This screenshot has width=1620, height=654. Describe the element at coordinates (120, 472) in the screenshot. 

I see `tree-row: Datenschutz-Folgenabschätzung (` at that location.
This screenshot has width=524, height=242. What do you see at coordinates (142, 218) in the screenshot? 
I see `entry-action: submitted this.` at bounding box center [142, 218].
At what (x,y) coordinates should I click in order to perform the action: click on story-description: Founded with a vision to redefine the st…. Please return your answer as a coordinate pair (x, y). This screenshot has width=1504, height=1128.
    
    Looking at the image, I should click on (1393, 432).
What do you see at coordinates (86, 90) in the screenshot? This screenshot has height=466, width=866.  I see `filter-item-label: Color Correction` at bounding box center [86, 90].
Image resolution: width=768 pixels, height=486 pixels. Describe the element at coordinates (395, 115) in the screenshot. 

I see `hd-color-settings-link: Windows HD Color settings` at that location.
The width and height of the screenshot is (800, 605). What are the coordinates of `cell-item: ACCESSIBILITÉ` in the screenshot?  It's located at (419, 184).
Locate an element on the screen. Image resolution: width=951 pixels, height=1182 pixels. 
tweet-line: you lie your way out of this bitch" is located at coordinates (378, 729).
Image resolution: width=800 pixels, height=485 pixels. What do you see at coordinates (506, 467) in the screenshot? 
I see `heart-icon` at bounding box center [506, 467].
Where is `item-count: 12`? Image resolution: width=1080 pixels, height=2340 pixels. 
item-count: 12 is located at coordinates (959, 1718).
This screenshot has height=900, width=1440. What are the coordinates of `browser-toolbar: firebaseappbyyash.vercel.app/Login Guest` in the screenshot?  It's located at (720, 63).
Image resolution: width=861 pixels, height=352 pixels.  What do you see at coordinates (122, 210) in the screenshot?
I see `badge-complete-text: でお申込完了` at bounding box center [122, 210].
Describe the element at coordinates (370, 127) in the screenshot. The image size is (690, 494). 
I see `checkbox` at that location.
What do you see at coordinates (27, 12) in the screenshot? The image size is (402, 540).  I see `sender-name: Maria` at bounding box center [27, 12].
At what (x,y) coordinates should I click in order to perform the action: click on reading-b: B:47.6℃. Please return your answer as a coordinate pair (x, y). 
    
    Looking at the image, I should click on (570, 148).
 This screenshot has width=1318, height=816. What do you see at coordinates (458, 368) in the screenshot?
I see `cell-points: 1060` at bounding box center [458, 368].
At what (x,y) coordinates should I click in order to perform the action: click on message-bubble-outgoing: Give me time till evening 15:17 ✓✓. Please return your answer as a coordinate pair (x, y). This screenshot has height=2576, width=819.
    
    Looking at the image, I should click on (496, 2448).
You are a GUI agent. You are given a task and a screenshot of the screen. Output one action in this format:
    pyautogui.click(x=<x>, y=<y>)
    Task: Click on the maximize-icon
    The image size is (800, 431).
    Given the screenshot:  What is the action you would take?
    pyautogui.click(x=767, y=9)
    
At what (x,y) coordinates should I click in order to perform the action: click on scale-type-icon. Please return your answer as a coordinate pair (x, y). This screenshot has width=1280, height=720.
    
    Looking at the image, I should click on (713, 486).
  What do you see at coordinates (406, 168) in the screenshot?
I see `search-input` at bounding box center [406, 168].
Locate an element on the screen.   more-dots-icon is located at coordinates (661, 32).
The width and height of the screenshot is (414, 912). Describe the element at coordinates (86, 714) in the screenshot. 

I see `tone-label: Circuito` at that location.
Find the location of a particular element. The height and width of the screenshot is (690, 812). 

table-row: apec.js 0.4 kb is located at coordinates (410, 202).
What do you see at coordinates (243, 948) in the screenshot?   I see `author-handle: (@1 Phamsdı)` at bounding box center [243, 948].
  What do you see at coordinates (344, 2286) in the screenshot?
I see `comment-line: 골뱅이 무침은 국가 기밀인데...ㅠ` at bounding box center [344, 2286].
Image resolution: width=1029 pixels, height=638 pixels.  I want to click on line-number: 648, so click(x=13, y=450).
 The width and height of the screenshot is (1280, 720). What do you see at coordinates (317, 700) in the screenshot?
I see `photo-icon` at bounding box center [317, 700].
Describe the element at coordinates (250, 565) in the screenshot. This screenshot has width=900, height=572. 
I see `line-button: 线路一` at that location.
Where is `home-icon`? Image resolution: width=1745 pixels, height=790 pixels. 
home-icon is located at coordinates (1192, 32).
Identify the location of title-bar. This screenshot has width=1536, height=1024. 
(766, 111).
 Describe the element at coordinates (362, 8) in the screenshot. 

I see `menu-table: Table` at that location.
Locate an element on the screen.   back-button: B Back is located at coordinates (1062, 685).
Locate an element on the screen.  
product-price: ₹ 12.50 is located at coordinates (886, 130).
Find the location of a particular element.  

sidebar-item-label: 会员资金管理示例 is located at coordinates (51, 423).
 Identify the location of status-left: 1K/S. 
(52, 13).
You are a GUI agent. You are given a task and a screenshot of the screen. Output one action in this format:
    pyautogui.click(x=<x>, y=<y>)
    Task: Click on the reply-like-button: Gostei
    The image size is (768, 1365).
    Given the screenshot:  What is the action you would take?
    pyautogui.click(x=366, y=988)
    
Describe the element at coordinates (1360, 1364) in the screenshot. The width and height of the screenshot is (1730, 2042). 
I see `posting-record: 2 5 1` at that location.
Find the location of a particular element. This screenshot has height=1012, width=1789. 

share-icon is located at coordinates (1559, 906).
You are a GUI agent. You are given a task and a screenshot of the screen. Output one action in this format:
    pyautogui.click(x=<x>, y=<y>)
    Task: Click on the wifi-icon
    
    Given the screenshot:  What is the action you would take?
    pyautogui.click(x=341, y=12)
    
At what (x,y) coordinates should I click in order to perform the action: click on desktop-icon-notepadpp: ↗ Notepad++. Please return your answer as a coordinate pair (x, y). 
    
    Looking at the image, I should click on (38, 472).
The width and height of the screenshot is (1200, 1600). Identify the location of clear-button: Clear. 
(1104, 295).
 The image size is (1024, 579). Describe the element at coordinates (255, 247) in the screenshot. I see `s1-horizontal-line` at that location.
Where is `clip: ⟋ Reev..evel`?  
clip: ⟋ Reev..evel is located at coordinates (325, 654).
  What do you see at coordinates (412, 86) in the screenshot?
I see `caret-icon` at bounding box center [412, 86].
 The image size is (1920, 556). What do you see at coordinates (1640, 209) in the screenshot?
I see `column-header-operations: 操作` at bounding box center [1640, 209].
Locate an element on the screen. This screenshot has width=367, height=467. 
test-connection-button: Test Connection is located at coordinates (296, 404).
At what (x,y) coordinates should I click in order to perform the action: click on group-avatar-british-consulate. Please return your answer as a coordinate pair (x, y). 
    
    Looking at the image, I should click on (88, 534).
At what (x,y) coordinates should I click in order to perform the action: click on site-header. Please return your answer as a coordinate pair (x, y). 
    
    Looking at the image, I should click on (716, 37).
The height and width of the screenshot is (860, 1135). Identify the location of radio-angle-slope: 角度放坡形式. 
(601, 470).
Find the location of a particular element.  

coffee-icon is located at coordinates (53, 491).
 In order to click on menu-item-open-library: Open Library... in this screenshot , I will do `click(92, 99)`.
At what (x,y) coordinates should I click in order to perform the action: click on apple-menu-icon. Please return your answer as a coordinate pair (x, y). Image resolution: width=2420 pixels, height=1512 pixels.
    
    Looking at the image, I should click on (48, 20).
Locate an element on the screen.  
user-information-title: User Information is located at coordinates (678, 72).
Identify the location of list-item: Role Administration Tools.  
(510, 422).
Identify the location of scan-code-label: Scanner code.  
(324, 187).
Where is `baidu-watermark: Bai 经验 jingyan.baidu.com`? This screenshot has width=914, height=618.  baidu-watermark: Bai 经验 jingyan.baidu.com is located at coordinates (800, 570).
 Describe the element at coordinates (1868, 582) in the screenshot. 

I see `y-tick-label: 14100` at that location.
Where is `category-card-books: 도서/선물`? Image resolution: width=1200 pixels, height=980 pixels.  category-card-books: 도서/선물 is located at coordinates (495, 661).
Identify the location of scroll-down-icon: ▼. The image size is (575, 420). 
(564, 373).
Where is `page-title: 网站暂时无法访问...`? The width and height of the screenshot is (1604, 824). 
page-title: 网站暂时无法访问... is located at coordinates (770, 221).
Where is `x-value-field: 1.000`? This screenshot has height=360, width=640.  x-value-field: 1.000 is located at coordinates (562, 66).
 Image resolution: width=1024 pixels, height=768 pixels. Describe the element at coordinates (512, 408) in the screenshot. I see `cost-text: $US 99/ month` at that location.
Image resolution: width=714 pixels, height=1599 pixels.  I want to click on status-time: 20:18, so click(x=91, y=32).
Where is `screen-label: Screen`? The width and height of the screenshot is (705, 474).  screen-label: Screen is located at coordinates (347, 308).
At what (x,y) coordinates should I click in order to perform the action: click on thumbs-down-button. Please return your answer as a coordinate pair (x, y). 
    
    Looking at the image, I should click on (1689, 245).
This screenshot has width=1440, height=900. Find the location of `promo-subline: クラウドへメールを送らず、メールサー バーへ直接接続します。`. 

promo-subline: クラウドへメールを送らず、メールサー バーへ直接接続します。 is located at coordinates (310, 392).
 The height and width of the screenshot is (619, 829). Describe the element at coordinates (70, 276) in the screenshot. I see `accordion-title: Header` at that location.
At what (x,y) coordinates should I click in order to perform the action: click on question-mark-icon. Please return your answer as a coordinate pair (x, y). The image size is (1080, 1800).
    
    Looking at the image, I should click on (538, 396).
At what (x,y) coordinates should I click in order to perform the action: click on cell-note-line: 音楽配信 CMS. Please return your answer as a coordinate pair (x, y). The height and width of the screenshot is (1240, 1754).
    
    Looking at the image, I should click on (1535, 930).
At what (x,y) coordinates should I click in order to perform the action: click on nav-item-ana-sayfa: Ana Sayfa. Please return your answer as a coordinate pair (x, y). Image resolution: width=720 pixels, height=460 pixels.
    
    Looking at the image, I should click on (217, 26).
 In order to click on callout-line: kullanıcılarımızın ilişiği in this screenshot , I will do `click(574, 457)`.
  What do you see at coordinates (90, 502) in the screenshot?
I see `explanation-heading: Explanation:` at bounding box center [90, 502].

Assignment >> Return the data word for word, from the line with "The width and height of the screenshot is (414, 912)." up to and including the line with "center [344, 2286].".

Task result >>
The width and height of the screenshot is (414, 912). Describe the element at coordinates (86, 714) in the screenshot. 

I see `tone-label: Circuito` at that location.
Find the location of a particular element. The height and width of the screenshot is (690, 812). 

table-row: apec.js 0.4 kb is located at coordinates (410, 202).
What do you see at coordinates (243, 948) in the screenshot?   I see `author-handle: (@1 Phamsdı)` at bounding box center [243, 948].
  What do you see at coordinates (344, 2286) in the screenshot?
I see `comment-line: 골뱅이 무침은 국가 기밀인데...ㅠ` at bounding box center [344, 2286].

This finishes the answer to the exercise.